**Exercise brief**
What is needed is an exact repeat of the lines from the line containing "Screen dimensions: 899x447" through the final line of the entries below, and nothing else.

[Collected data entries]

BEGIN

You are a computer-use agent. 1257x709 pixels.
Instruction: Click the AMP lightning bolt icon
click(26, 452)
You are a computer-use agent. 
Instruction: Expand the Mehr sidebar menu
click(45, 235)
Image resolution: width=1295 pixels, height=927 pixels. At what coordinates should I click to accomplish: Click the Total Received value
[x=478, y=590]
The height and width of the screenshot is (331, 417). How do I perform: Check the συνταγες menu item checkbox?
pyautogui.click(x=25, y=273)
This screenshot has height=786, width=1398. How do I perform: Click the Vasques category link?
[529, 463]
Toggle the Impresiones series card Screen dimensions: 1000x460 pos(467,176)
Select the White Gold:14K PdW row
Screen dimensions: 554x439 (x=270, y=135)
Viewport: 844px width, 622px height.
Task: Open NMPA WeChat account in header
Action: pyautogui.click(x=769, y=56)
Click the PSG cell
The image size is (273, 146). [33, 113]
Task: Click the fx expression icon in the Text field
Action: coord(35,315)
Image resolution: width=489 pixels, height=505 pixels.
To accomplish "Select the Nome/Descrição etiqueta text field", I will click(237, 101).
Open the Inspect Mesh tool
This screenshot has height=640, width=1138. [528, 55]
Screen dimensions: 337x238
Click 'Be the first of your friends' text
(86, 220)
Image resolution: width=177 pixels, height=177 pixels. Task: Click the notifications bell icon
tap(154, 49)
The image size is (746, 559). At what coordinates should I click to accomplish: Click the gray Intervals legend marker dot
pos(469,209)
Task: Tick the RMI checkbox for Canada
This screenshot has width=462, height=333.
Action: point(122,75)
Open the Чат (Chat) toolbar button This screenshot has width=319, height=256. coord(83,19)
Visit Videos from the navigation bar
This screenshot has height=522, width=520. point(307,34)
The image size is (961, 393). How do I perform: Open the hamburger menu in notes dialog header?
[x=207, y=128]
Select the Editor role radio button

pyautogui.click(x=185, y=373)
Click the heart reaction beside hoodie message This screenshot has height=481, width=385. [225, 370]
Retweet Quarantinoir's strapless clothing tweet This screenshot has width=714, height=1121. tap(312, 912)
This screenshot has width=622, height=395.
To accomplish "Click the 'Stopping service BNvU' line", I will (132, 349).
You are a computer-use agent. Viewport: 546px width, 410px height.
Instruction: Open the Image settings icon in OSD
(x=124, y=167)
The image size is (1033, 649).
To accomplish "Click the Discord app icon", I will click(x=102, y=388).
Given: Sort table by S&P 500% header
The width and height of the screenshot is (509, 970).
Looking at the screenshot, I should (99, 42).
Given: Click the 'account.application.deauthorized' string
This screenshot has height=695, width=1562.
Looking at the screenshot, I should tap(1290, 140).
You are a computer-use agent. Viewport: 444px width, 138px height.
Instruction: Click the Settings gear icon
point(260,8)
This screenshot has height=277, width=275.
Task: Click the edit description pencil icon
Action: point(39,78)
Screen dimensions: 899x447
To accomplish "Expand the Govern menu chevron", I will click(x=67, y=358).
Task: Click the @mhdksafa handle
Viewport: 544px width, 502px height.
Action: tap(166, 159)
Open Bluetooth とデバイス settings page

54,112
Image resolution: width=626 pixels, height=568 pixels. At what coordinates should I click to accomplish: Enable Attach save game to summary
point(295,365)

END

**Output for this exercise**
Screen dimensions: 899x447
To accomplish "Expand the Govern menu chevron", I will click(x=67, y=358).
Task: Click the @mhdksafa handle
Viewport: 544px width, 502px height.
Action: tap(166, 159)
Open Bluetooth とデバイス settings page

54,112
Image resolution: width=626 pixels, height=568 pixels. At what coordinates should I click to accomplish: Enable Attach save game to summary
point(295,365)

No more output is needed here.